Ex-HSVer Müller trifft in Dritter Liga

Der 1. FC Magdeburg hat den Sprung an die Tabellenspitze der 3. Liga verpasst. Die Mannschaft von Trainer Jens Härtel verlor am Freitagabend beim FSV Zwickau überraschend mit 1:3 (1:2). Damit kann der SC Paderborn an diesem Samstag gegen Preußen Münster seine Tabellenführung ausbauen.

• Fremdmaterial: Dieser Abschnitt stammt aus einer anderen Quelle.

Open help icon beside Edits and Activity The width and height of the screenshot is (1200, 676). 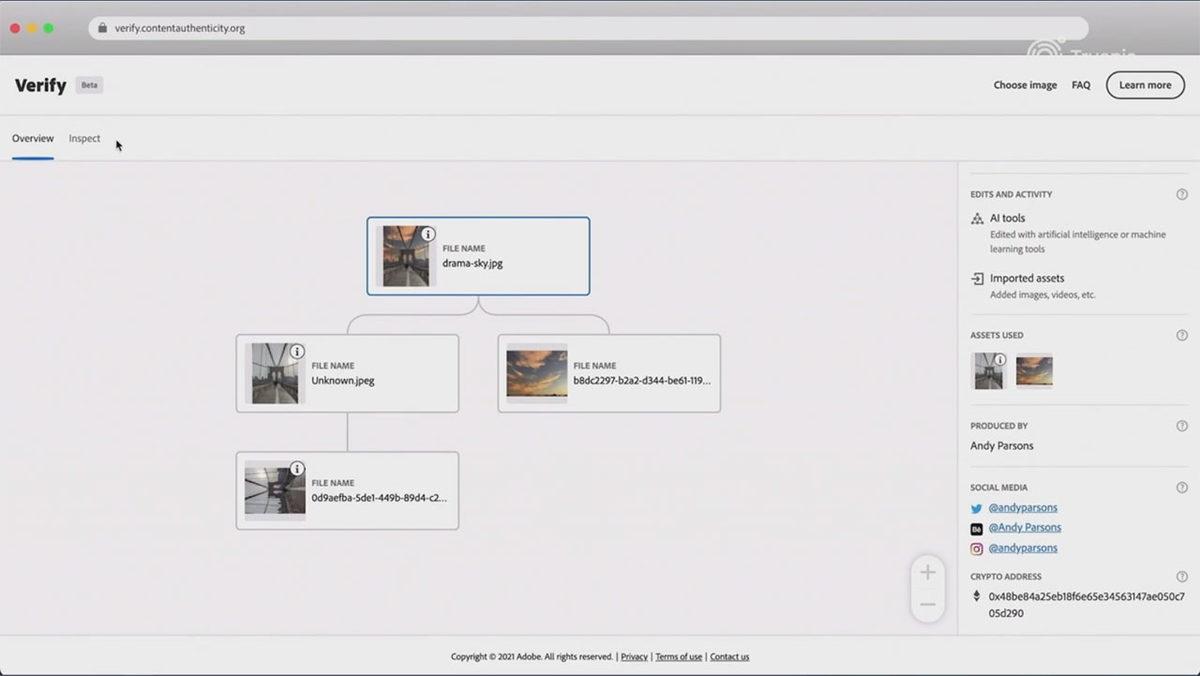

Der SV Wehen-Wiesbaden bleibt daheim ungeschlagen. Mit dem 2:1 (1:0) gegen den Chemnitzer FC halten die Hessen als Tabellenvierter Anschluss an die Spitzengruppe. CFC-Spieler Laurin von Piechowski (25.) sah wegen wiederholten Foulspiels die Gelb-Rote Karte. Ein Sonntagsschuss von Björn Kluft (35.) brachte die Gäste zunächst auf die Siegerstraße. Doch in den Schlussminuten konnte der SVWW die personelle Überlegenheit auch in Tore ummünzen und drehte durch den ehemaligen HSV-Profi Philipp Müller (87.) und Manuel Schäffler (90.+2)das Spiel. Chemnitz steckt damit weiter im Abstiegskampf fest.

Der VfL Osnabrück geriet gegen den FC Rot-Weiß Erfurt schon in der zweiten Minute in Rückstand. Die Gäste aus Thüringen verteidigten die Führung von Ahmed Waseem Razeek vehement und gewannen mit 1:0 (1:0). Damit überholte Erfurt Osnabrück als Tabellen-Zehnter.

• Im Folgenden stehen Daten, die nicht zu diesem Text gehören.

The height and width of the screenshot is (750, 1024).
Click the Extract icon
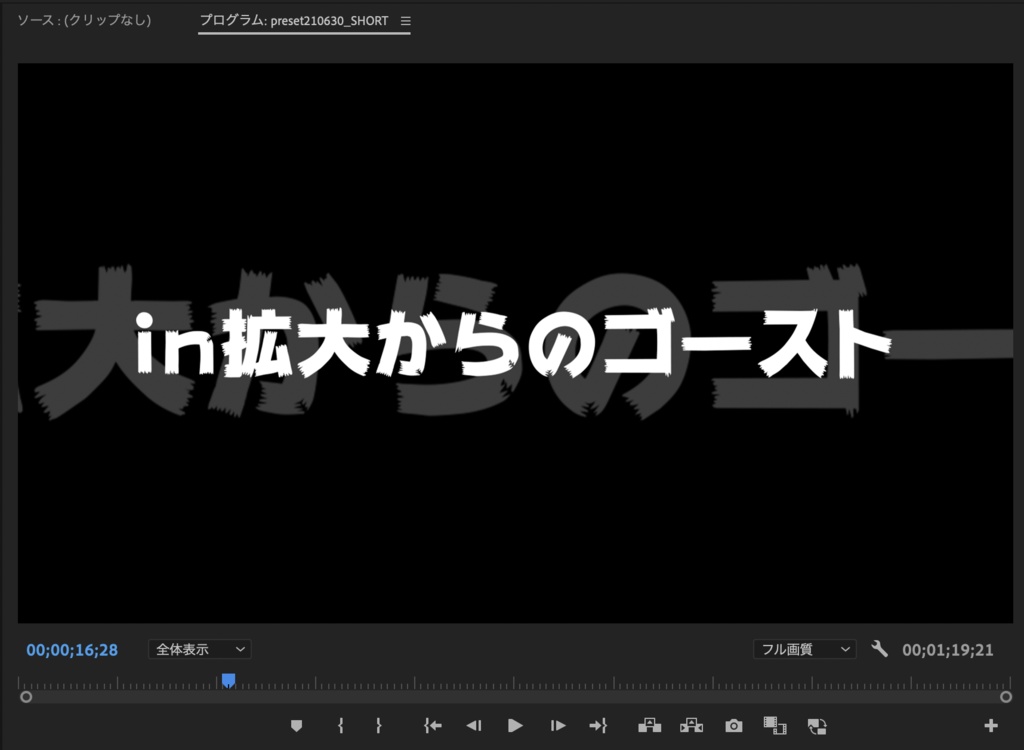690,725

Ducksch schießt Kiel an die Spitze

Aufsteiger Holstein Kiel hat seinen Höhenflug in der 2. Bundesliga eindrucksvoll fortgesetzt. Die "Störche" gewannen am 6. Spieltag bei Erzgebirge Aue verdient mit 3:0 (2:0) und übernahmen mindestens bis Sonnabend die Tabellenspitze. Für Aue war es die erste Niederlage unter dem neuen Trainer Hannes Drews.

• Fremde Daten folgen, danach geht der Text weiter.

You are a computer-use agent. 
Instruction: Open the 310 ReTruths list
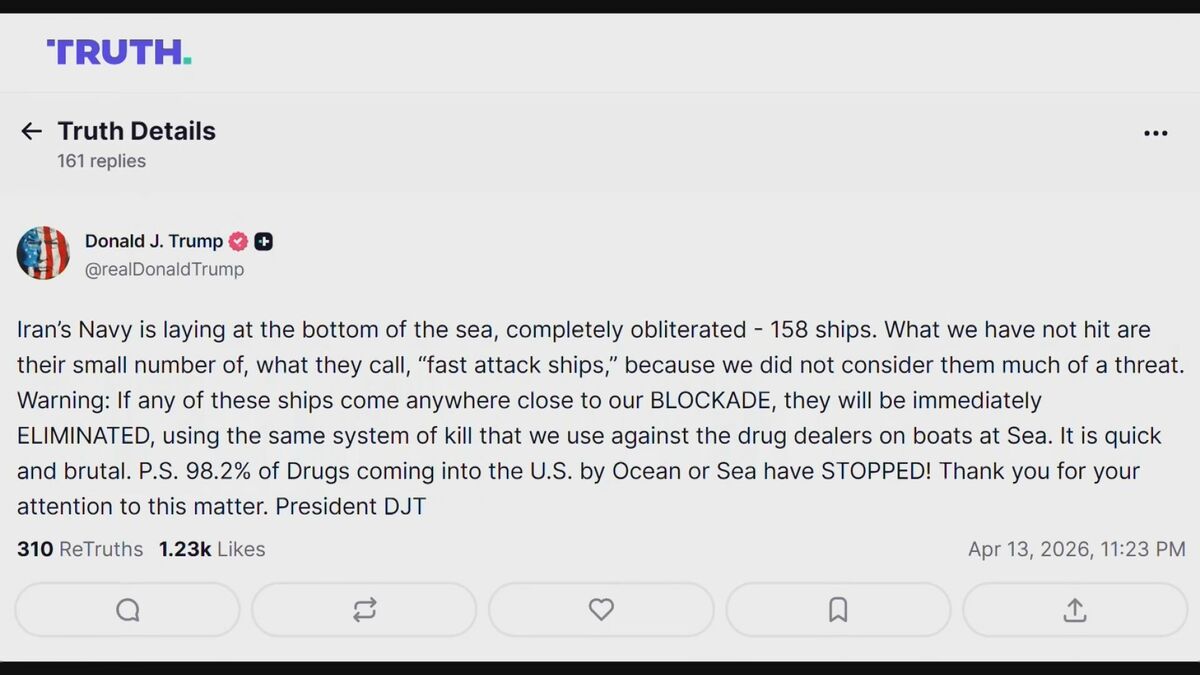(x=79, y=549)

Alexander Mühling (15.) und der überragende Marvin Ducksch (41./77.) schossen Kiel zum fünften Pflichtspielsieg in Folge, der von St. Pauli verliehene Duksch übernahm mit jetzt fünf Treffern zudem die Spitze der Torjägerliste. Die zuvor in drei Spielen unbesiegten Auer bleiben mit sieben Punkten dagegen im Mittelfeld der Tabelle.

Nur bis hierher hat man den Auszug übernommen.